— Да, — поддакивал Иоффе, — наш бюрократический аппарат действительно сильно прихрамывает.
— Да как же ему не хромать, — перебил Красин, — ведь публика у нас все неопытная… Конечно, все они хорошие товарищи, но дела не знают. А потому путаница у них царит жестокая.
В конце концов, из этой беседы для меня стало ясно, что штат посольства весьма многочислен, но состоит из людей, совершенно незнакомых с делом. И вот Иоффе, обратившись ко мне, сказал:
— Я вас очень прошу, Георгий Александрович, привести все в порядок, указать, как и что должно делать…
— А не столкнусь ли я с уязвленными самолюбиями? — спросил я. — Не пошли бы в результате моих реформ всяческого рода дрязги?
И Иоффе, и Красин, и Менжинский стали уверять меня, что с этим мне нечего считаться. Все обещали свое содействие. В частности, Иоффе заметил, что сам, плохо зная бюрократический аппарат, дает мне карт-бланш[9]
делать и вводить все, что я найду нужным.— Да, мы даем вам карт-бланш, — развязно и с комической важностью подтвердила и Мария Михайловна.
Затем мы все вместе отправились вниз в помещение, где находились канцелярии, и Иоффе, и неизбежная, по-видимому, Мария Михайловна знакомили меня со служащими. Здесь же были представлены мне 2-й и 3-й секретари посольства, товарищи Якубович и Лоренц (ныне полпред в Риге). Особенно долго мы оставались в помещении кассы, разговаривая с кассиром, товарищем Сайрио.
Товарищ Сайрио заслуживает того, чтобы посвятить ему несколько строк, так как в нем есть много типичного. Маленького роста, неуклюже сложенный, к тому же еще и хромой, латыш, с совершенно неинтеллигентным выражением лица, полным упрямства и тупости, он производил крайне неприятное, вернее, тяжелое впечатление. Несколько вопросов, заданных ему о порядке ведения им кассы, показали мне, что человек этот не имеет ни малейшего представления о том, что такое кассир какого бы то ни было общественного или казенного учреждения.
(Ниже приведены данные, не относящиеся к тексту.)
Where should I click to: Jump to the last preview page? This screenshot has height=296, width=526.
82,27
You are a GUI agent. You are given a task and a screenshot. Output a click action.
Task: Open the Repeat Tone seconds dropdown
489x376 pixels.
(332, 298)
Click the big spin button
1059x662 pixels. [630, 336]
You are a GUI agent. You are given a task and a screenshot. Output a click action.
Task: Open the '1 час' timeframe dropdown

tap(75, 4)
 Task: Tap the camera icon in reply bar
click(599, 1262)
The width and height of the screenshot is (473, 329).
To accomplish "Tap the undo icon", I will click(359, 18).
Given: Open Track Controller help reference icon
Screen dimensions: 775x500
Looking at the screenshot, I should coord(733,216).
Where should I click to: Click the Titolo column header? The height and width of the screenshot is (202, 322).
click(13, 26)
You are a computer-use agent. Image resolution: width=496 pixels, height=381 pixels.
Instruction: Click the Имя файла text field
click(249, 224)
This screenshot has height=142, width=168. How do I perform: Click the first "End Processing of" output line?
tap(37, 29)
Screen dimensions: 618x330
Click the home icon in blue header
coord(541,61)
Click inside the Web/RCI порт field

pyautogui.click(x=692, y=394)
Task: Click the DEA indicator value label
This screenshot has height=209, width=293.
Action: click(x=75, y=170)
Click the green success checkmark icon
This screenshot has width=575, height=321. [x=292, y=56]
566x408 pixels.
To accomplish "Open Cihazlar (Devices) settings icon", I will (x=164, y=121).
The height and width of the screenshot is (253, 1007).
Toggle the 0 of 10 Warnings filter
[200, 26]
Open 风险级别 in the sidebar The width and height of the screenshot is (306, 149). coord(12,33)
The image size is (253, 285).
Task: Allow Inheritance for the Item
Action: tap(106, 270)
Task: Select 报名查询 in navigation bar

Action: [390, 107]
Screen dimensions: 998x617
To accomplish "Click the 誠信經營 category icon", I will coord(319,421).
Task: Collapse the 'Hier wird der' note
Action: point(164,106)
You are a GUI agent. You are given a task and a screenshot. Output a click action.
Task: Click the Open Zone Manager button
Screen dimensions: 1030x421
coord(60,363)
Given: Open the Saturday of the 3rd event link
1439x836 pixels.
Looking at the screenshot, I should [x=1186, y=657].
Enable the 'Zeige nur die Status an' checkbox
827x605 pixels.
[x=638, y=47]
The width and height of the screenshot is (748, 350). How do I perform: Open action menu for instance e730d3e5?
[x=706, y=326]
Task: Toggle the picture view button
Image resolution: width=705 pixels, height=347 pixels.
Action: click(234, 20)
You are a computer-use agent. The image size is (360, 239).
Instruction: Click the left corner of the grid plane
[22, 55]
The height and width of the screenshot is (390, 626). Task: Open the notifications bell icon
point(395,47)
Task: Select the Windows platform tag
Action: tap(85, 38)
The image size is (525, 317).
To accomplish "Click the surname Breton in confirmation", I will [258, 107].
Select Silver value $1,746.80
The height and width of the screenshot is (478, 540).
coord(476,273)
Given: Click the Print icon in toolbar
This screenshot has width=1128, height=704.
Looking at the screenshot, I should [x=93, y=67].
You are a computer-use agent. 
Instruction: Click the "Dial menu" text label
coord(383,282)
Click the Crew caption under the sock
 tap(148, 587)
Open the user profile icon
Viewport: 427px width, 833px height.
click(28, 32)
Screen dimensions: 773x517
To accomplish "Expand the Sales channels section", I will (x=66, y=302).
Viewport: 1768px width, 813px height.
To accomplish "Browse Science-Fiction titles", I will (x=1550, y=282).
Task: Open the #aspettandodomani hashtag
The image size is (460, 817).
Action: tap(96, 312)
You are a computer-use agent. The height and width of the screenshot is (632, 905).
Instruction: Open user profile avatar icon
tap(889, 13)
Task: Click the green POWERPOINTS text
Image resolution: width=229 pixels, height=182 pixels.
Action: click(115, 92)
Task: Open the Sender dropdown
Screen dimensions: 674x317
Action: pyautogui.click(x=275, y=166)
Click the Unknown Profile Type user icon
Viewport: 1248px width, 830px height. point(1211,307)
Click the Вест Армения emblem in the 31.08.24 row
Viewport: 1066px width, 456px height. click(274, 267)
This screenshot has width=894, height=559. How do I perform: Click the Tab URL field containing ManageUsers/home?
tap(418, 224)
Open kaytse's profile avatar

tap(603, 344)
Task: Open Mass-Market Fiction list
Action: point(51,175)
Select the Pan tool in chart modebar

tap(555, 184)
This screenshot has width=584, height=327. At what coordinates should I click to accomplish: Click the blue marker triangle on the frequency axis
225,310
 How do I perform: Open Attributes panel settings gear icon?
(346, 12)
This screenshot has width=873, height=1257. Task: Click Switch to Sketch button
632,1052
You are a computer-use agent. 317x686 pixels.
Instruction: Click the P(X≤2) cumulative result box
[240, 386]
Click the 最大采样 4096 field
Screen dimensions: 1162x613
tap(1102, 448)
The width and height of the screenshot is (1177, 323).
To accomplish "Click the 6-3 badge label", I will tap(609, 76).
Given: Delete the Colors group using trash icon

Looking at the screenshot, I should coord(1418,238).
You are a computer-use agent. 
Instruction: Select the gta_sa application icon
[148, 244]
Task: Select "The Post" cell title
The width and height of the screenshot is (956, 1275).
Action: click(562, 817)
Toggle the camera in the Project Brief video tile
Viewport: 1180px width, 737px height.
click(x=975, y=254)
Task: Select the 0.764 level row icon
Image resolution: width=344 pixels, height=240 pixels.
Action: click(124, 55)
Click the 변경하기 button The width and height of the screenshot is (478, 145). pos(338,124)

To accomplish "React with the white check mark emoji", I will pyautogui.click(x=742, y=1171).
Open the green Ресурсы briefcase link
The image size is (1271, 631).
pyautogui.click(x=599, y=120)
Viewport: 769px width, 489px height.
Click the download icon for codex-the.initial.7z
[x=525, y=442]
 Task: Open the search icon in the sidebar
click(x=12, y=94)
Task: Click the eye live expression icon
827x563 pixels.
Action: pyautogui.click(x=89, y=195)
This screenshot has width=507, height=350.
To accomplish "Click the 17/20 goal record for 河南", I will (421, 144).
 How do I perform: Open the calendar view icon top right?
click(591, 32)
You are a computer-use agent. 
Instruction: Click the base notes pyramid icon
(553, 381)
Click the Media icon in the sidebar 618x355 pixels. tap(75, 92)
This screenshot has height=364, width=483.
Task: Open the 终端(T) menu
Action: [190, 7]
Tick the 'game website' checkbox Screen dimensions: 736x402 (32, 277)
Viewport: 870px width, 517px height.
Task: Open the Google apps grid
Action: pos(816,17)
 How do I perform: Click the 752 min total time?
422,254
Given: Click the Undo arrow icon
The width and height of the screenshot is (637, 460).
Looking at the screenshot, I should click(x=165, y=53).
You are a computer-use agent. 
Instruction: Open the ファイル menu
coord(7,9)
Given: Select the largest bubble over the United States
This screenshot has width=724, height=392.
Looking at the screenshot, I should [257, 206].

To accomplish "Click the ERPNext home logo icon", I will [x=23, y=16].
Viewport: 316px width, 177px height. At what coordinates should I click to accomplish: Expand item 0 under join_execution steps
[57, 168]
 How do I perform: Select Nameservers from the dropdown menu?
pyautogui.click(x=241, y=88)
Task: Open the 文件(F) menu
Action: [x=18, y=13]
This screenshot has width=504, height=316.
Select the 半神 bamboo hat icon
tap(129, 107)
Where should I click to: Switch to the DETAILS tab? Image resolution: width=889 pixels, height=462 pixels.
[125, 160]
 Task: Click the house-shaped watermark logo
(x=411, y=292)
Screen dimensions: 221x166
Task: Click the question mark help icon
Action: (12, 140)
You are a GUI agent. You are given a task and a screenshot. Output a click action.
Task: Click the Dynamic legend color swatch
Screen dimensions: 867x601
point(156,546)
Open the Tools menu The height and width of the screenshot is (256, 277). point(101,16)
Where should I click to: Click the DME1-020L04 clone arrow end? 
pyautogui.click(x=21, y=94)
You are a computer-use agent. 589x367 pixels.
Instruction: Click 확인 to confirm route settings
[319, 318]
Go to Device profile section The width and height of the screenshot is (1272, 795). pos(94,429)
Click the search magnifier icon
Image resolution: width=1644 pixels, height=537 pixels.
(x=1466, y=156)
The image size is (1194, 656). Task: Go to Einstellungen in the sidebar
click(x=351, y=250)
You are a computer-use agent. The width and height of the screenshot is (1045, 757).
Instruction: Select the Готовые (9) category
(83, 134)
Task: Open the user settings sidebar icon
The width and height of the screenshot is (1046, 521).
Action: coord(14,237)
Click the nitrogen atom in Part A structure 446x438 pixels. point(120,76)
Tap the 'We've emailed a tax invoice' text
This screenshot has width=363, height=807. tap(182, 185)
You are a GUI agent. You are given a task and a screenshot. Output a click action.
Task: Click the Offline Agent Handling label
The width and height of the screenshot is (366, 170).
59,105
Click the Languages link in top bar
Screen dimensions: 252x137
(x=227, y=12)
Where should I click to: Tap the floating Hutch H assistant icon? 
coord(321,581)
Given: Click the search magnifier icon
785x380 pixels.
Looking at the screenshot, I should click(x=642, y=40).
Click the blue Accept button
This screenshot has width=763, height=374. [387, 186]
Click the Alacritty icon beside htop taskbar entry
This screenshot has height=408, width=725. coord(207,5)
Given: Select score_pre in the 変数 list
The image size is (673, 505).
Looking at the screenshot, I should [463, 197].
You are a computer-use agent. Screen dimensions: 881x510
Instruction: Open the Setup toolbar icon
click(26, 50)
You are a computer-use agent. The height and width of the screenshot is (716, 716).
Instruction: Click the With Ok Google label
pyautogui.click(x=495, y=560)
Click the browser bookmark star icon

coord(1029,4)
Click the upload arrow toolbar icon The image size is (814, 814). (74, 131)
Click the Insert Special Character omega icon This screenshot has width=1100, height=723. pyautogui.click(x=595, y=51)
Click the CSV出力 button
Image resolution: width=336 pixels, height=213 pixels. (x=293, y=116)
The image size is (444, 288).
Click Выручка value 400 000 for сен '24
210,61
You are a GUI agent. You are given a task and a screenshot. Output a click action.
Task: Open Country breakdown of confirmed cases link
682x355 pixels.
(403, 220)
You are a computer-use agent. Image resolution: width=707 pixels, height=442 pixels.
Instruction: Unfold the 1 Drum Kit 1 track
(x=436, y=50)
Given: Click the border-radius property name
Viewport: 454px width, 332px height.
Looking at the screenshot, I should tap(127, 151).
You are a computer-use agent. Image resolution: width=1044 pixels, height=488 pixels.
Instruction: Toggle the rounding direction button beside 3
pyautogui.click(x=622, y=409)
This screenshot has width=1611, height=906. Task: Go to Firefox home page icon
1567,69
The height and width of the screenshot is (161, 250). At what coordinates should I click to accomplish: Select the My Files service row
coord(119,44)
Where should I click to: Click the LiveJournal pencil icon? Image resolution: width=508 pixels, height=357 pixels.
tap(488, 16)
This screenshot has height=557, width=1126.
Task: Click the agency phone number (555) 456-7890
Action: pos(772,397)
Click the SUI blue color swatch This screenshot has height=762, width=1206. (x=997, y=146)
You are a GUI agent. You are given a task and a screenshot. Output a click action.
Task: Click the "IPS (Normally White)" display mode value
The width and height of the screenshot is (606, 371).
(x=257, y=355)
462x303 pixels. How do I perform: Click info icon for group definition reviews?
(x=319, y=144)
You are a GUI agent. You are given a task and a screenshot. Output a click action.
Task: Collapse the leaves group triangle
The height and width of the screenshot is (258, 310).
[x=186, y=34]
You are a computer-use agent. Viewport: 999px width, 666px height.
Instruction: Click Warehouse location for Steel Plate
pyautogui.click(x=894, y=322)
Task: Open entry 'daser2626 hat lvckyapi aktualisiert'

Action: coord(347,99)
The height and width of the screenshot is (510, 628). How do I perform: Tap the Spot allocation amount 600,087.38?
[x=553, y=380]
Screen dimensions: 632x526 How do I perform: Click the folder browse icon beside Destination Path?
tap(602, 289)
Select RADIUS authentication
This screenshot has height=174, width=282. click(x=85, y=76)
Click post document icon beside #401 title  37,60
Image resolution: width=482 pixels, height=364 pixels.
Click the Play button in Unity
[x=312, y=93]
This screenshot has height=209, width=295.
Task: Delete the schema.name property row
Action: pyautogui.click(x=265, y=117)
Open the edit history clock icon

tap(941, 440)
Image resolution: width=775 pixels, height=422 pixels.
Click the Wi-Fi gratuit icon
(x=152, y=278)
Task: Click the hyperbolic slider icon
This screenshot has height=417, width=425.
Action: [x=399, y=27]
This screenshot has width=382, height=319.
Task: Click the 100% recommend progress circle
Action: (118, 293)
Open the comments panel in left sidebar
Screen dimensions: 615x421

Правда, это был безусловно честный человек (говорю это на основании уже дальнейшего знакомства с ним), но совершенно не понимавший и, по тупости своей, так и не смогший понять своих общественных обязанностей и считавший, что раз он не ворует, то никто не должен и не имеет права его контролировать.
Он сразу же заявил мне, что касса у него в полном порядке, все суммы, которые должны быть налицо, находятся в целости. Когда же я задал ему вопрос относительно того, как он сам себя учитывает и проверяет, он сразу обиделся, наговорил мне кучу грубостей, сказав, что он старый партийный работник, что вся партия его знает, что он всегда находился в партии на лучшем счету, пользовался полным доверием и тому подобное. В заключение же, на какое-то замечание Красина о порядке ведения кассы, он грубо заметил:
— Я никому не позволю вмешиваться в дела кассы и никого не подпущу к ней… никому не позволю рыться в ней, будь это хоть рассекретарь… у меня всегда при мне револьвер…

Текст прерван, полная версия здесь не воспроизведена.